Data supplied below:
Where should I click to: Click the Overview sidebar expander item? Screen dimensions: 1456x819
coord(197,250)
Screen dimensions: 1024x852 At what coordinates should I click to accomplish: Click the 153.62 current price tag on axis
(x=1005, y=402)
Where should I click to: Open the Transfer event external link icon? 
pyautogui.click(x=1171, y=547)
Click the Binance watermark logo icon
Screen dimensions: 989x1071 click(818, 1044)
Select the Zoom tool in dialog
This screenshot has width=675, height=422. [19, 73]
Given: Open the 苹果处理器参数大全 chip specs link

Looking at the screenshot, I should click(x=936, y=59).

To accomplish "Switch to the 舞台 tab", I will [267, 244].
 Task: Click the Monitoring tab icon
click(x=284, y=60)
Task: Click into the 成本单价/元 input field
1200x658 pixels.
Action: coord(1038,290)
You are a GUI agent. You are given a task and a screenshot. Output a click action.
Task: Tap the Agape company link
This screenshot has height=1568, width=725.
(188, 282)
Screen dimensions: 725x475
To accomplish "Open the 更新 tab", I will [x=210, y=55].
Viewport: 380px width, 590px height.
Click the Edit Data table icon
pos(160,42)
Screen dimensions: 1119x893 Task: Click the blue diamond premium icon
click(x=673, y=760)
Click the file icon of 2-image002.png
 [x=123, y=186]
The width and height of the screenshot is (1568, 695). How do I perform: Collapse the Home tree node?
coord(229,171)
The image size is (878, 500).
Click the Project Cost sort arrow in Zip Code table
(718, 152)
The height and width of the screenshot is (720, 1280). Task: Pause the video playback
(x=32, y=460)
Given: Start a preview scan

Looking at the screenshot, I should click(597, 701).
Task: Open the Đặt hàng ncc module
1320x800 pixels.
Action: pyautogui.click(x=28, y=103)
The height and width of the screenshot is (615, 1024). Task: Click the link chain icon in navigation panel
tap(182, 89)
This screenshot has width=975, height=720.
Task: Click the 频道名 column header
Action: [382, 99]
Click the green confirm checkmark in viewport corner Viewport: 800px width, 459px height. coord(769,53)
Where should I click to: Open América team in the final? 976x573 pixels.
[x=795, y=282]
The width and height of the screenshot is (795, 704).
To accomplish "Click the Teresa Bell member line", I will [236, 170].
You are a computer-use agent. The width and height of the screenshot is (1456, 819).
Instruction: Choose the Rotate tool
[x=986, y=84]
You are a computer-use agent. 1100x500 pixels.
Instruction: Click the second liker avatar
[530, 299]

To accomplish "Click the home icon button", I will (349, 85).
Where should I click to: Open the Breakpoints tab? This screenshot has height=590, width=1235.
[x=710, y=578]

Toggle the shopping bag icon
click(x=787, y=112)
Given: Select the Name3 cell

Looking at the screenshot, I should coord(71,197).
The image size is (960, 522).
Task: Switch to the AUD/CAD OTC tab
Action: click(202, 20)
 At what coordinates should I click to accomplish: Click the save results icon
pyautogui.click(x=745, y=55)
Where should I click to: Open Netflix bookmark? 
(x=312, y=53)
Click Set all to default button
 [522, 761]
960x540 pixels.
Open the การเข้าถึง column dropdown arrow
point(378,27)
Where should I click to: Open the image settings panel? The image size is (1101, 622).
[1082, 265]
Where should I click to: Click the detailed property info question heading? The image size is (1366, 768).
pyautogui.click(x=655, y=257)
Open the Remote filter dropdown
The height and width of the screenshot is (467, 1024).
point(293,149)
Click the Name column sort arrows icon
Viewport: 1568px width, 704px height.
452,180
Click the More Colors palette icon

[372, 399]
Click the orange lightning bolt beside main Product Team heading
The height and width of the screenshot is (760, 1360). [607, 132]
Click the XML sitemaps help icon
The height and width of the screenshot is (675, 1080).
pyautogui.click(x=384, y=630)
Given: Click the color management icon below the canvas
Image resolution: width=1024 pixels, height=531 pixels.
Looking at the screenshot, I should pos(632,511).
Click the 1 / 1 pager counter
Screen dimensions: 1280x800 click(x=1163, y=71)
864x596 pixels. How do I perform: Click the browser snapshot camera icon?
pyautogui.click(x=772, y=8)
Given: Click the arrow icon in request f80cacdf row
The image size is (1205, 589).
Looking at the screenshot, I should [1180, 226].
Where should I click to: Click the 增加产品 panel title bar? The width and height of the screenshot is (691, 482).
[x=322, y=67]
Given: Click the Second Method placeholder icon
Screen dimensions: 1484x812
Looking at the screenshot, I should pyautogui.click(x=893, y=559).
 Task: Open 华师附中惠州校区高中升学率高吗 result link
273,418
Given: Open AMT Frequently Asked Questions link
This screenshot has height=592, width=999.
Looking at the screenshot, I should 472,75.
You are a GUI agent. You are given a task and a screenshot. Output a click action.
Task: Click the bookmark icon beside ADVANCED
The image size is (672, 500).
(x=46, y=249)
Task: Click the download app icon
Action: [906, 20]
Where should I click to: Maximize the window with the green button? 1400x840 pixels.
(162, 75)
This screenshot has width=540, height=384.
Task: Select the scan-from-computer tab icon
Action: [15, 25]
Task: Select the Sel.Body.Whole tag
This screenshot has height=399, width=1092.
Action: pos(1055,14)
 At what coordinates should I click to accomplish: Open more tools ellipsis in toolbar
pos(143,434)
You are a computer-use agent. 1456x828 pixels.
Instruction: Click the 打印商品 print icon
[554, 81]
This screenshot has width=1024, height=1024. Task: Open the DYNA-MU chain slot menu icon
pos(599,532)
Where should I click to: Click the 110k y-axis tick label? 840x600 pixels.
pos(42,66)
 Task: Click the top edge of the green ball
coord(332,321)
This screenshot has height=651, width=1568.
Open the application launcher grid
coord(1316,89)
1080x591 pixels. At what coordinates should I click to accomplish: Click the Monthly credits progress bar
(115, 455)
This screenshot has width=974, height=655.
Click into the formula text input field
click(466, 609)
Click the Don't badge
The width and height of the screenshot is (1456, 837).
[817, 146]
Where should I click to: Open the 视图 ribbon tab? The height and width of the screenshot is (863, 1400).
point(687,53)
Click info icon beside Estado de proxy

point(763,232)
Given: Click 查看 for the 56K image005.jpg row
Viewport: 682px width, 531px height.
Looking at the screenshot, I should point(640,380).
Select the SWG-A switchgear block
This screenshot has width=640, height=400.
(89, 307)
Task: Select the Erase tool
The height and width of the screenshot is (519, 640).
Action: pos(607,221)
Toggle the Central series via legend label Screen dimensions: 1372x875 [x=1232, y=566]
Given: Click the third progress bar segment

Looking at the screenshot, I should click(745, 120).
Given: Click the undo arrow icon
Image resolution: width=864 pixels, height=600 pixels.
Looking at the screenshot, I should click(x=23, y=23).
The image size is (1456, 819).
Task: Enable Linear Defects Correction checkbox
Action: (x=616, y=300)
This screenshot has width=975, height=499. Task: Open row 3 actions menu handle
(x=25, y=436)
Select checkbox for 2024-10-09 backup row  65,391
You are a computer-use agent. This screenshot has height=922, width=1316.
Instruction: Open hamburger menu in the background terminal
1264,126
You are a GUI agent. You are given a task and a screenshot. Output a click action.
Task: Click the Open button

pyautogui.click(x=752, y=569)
End of Data supplied.
• _Exercise objective_:
Beginning at the line above that contains "Viewport: 380px width, 590px height.", return each line exactly through the line that contains "The image size is (878, 500).", and no others.

• _Response box_:
Viewport: 380px width, 590px height.
Click the Edit Data table icon
pos(160,42)
Screen dimensions: 1119x893 Task: Click the blue diamond premium icon
click(x=673, y=760)
Click the file icon of 2-image002.png
 [x=123, y=186]
The width and height of the screenshot is (1568, 695). How do I perform: Collapse the Home tree node?
coord(229,171)
The image size is (878, 500).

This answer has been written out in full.